Décimo Quinto: En este sentido, cabe hacer mención a los extremos específicos de los artículos del Reglamento de Seguridad y Salud Ocupacional en Minería cuya constitucionalidad es debatida:

Artículo 7.- Las siguientes definiciones se aplican al presente reglamento: (…) Ingeniero de Seguridad, es el ingeniero colegiado y habilitado en las especialidades de Ingeniería de Minas, Geología o Metalurgia de acuerdo a las actividades mineras y conexas desarrolladas, con un mínimo de tres (03) años de experiencia en la actividad minera y/o en seguridad y salud ocupacional, que tiene a su cargo verificar el cumplimiento de las disposiciones del presente reglamento y del Reglamento Interno de Seguridad y Salud Ocupacional del titular minero.

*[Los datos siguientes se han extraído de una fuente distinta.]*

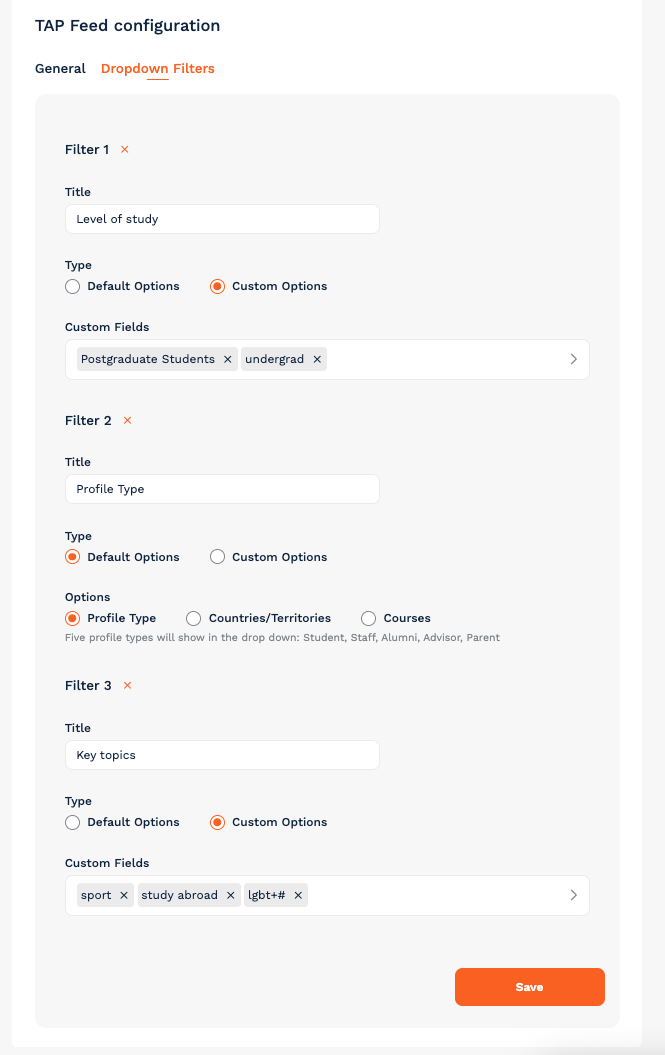Expand Filter 3 Custom Fields chevron
The image size is (665, 1055).
click(x=573, y=895)
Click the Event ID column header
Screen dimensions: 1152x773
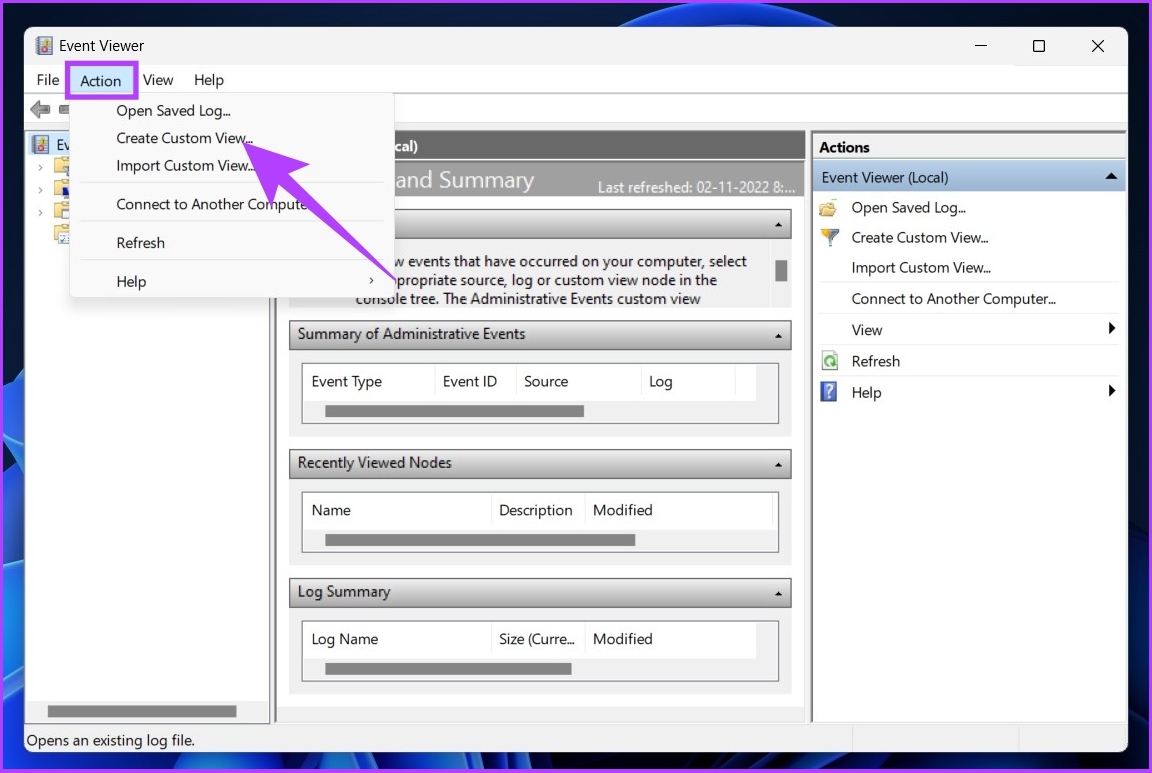pyautogui.click(x=469, y=382)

Ingeniero Residente, es el ingeniero colegiado y habilitado en las especialidades de Ingeniería de Minas, Geología o Metalurgia de acuerdo a las actividades mineras y conexas desarrolladas, con conocimiento de administración, gestión de seguridad y con un mínimo de tres (03) años de experiencia en la actividad minera y/o en seguridad y salud ocupacional.

Artículo 65.- El Gerente del Programa de Seguridad y Salud Ocupacional de unidades económicas administrativas o concesiones mineras que desarrollen actividades mineras a cielo abierto y subterráneas será un ingeniero de minas o ingeniero geólogo, colegiado, habilitado y con una experiencia no menor de cinco (5) años en explotación minera y tres (03) años en el área de seguridad y salud ocupacional, con capacitación o estudios de especialización en estos temas con una duración mínima de doscientos cuarenta (240) horas.

Para el caso de la pequeña minería y minería artesanal el Gerente del Programa de Seguridad y Salud Ocupacional será un Ingeniero de Minas o Ingeniero Geólogo, colegiado, habilitado y con una experiencia no menor de dos (02) años en explotación minera y dos (02) años en el área de seguridad y salud ocupacional, con capacitación o estudios de especialización en estos temas con una duración mínima de ciento veinte (120) horas.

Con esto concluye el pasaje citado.